[Task directions]
Return exactly those lines of the material below that fall between the line holding "Select the Measure" and the line holding "The height and width of the screenshot is (1080, 1662).", inclusive.
(Beginning of Records to process)
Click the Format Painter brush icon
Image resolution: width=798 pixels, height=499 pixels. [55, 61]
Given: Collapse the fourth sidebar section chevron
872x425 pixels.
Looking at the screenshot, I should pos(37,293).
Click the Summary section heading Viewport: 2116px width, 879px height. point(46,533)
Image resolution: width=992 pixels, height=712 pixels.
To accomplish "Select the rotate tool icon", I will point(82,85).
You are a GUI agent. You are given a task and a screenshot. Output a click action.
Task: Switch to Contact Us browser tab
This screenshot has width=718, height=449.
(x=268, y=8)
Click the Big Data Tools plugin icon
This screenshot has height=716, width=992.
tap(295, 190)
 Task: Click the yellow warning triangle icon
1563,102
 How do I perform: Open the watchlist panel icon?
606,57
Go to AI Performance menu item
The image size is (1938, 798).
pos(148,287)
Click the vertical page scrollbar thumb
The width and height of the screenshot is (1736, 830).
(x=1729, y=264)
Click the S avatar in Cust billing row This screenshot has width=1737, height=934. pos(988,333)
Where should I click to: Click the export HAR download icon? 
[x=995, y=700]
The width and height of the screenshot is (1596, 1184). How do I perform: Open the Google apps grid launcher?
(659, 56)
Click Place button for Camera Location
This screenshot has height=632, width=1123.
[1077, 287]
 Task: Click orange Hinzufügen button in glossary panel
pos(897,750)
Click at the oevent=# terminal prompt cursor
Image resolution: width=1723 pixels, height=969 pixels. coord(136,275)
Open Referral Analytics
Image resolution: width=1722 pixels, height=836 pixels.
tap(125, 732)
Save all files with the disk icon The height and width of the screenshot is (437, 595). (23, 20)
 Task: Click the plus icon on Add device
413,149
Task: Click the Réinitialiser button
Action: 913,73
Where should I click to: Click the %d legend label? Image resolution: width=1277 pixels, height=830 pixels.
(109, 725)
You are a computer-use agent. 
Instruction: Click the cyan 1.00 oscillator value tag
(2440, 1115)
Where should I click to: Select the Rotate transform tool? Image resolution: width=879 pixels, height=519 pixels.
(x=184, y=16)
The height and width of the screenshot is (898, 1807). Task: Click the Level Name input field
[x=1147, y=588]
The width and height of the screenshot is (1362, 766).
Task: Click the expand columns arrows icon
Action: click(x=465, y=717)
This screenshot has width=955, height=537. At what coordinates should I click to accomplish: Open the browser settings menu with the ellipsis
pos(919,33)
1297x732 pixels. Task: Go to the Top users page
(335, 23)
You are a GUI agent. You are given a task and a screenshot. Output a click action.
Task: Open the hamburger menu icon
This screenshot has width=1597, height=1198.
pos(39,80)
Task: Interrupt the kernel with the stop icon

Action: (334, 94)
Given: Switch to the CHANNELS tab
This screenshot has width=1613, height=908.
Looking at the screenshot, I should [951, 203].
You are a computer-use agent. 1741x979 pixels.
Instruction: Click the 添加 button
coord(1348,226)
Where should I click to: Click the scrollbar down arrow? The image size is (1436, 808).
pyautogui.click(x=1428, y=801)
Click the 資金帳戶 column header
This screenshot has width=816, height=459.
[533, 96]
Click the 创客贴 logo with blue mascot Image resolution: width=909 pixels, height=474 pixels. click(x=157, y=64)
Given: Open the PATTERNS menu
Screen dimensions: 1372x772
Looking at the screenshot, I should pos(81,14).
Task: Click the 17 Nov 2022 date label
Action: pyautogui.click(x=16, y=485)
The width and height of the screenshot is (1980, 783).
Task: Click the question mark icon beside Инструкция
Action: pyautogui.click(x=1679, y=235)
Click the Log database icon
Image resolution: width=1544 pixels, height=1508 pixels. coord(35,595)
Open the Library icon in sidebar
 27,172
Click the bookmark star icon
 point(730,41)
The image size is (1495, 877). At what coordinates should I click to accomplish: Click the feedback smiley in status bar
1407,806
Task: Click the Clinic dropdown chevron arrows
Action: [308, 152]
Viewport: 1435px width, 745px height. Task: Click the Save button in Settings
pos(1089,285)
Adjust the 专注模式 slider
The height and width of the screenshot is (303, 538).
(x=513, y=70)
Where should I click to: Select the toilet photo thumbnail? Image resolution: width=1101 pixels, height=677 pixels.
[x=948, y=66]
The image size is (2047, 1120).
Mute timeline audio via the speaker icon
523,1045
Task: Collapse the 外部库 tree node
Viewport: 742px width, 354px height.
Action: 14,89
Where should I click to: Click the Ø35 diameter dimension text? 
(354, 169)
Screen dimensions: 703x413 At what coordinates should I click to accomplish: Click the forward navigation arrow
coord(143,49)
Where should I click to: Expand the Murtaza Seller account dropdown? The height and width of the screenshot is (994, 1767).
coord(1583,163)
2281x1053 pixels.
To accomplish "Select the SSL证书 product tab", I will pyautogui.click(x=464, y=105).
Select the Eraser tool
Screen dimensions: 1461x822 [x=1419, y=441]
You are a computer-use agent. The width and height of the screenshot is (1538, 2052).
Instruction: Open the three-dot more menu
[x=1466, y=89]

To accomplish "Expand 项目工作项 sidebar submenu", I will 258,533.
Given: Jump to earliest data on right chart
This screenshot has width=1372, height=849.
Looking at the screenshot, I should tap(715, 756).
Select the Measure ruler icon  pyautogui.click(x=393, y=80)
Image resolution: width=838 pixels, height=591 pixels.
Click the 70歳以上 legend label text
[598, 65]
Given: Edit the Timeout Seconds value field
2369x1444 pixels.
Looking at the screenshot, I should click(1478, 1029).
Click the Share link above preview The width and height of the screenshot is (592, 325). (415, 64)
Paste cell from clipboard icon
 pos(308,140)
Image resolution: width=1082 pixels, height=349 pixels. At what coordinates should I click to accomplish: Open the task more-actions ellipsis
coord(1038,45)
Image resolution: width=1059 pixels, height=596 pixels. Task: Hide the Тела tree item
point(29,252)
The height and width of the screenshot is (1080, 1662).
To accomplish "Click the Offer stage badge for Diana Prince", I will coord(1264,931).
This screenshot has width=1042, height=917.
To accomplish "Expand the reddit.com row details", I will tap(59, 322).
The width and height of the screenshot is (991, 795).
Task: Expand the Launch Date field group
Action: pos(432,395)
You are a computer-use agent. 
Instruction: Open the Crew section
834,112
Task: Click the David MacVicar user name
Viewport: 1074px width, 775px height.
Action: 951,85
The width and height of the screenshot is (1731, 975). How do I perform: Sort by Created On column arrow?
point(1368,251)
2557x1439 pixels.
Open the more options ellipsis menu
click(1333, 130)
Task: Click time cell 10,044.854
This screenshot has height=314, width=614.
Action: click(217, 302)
(End of Records to process)
[Your solution]
Select the Measure ruler icon  pyautogui.click(x=393, y=80)
Image resolution: width=838 pixels, height=591 pixels.
Click the 70歳以上 legend label text
[598, 65]
Given: Edit the Timeout Seconds value field
2369x1444 pixels.
Looking at the screenshot, I should click(1478, 1029).
Click the Share link above preview The width and height of the screenshot is (592, 325). (415, 64)
Paste cell from clipboard icon
 pos(308,140)
Image resolution: width=1082 pixels, height=349 pixels. At what coordinates should I click to accomplish: Open the task more-actions ellipsis
coord(1038,45)
Image resolution: width=1059 pixels, height=596 pixels. Task: Hide the Тела tree item
point(29,252)
The height and width of the screenshot is (1080, 1662).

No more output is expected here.